▸ **Problema 1**: No texto sobre o joker no exercício defensivo, que referencial é apontado para justificar um bom posicionamento defensivo, além da distância entre setores e apoios?
▸ **Problema 2**: Dá continuidade, por favor, ao texto sobre o joker no exercício defensivo a partir do ponto em que termina.

▸ **Excerto do texto**:
****************

Depende. Estamos a falar de um joker “estático” dentro do bloco? Se sim concordo com a lógica mas não com a operacionalização. Se estamos a falar de um joker “móvel” percebo onde queres chegar e em equipas de nível elevado pode funcionar, mas pensa assim: qual é o referêncial que usas, sempre, para justificares um bom posicionamento defensivo, além da distância entre sectores\apoios? Baliza-bola. Se retiras uma dessas condições estás a forçar o jogador a estar dentro dum sistema fechado que nunca vai acontecer no jogo. Que beneces retiras de um exercício onde, mesmo que os jogadores aos poucos se apercebam da vantagem de defender zonalmente, apenas tens um ponto de orientação?

"Ou se no objectivo acrescentar: após 10 passes ou 15 segundos com bola a equipa em posse marca um ponto?"

****************

▸ **Dados fornecidos**:
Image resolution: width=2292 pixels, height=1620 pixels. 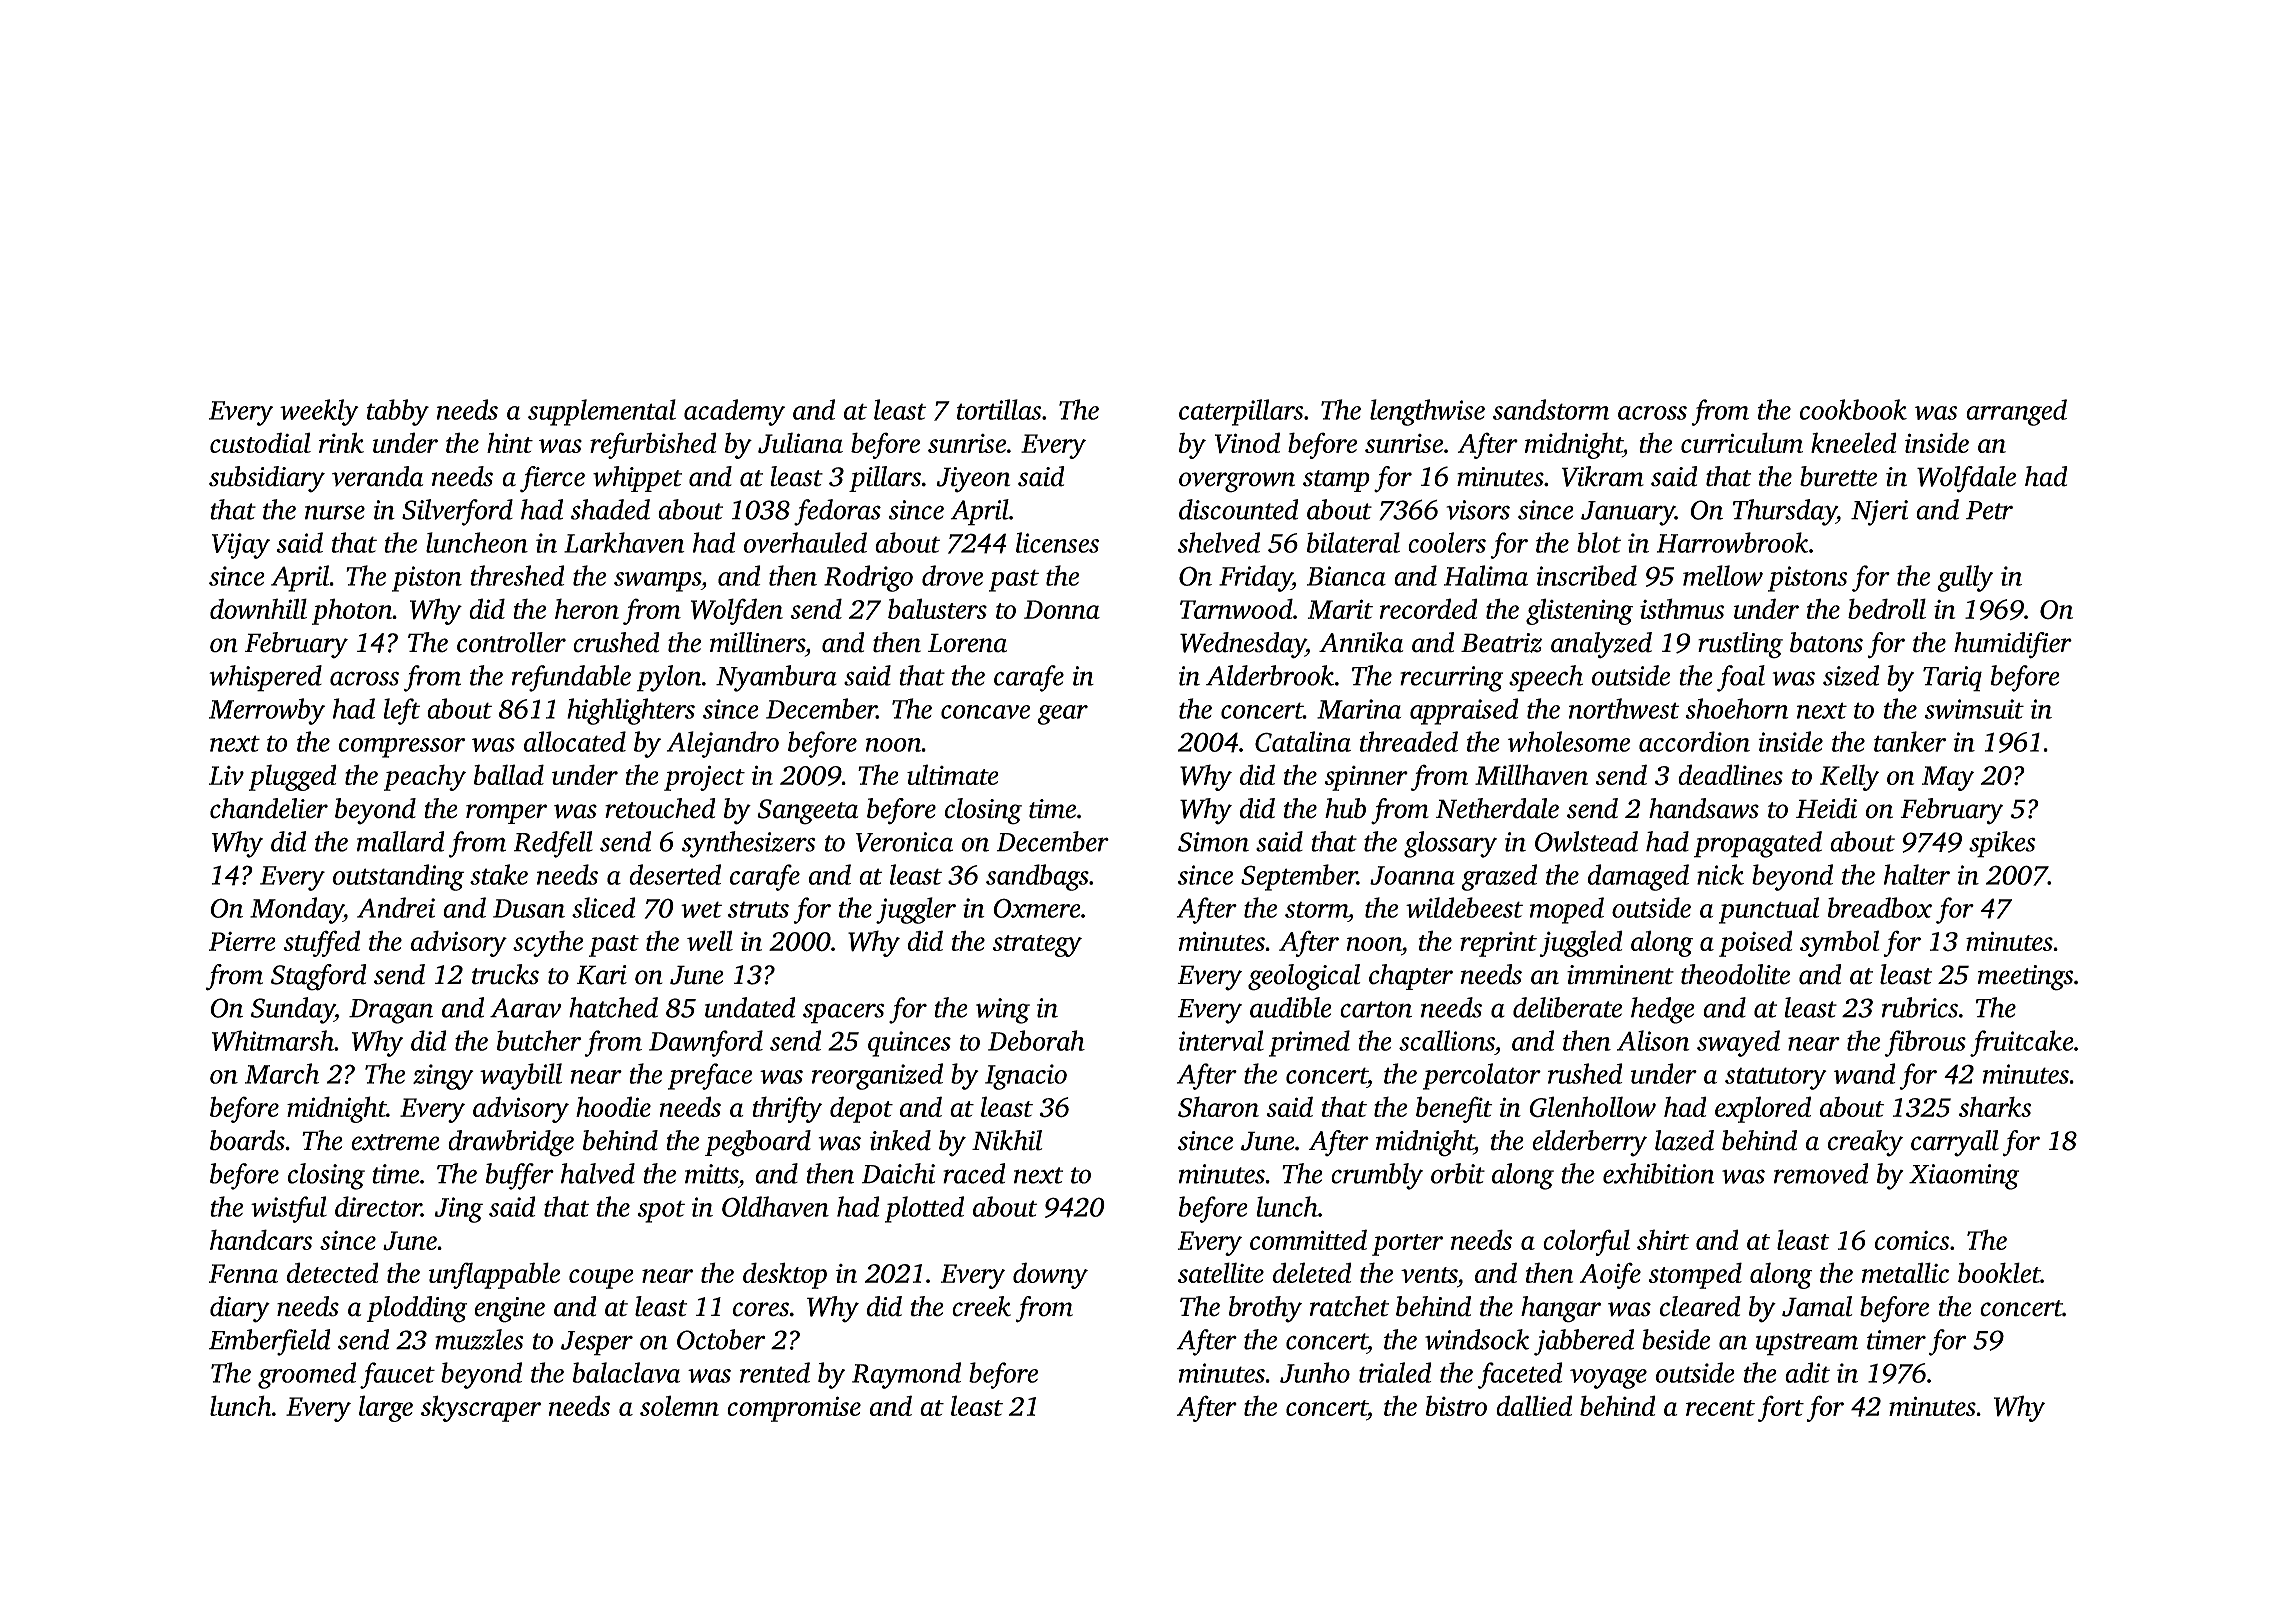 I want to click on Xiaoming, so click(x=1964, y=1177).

****************

▸ **Resultado 1**: Baliza-bola.

▸ **Resultado 2**:
Ao acrescentares esse objetivo não estás a alterar aquilo que eu critiquei no artigo. Pelo contrário, se mantêns a forma (estou a considerar que o exemplo que deste acima é separado deste) mais incentivo estás a dar para quem defende a procurar recuperar a bola o mais rápido possível às custas daquilo que é o bom defender.
Gonçalo:

“Neste tipo de exercicios, sem referencia, tens contenções e coberturas a surgir de todo o lado e é frequente haver superioridade da defesa na zona da bola”

Se pegarmos no exemplo de superioridade numérica do Baggio posso aceitar esse argumento. Mas as coberturas estão orientadas a quê? Tenho um colega à minha frente a fazer contenção\pressão no portador. Eu vou-me colocar em cobertura mas em que direção se não tenho a baliza nas costas para me orientar? Apenas pelos meus colegas? Acabo por, inadvertidamente, me reger pelo posicionamento do adversário, mesmo que de forma minimamente zonal.

"Se os teus jogadores conseguirem perceber os principios mais básicos num exercicio sem referencias da baliza, eu acho que conseguirão mais facilmente repetir esses comportamentos numa situação em que já tenhas a referencia."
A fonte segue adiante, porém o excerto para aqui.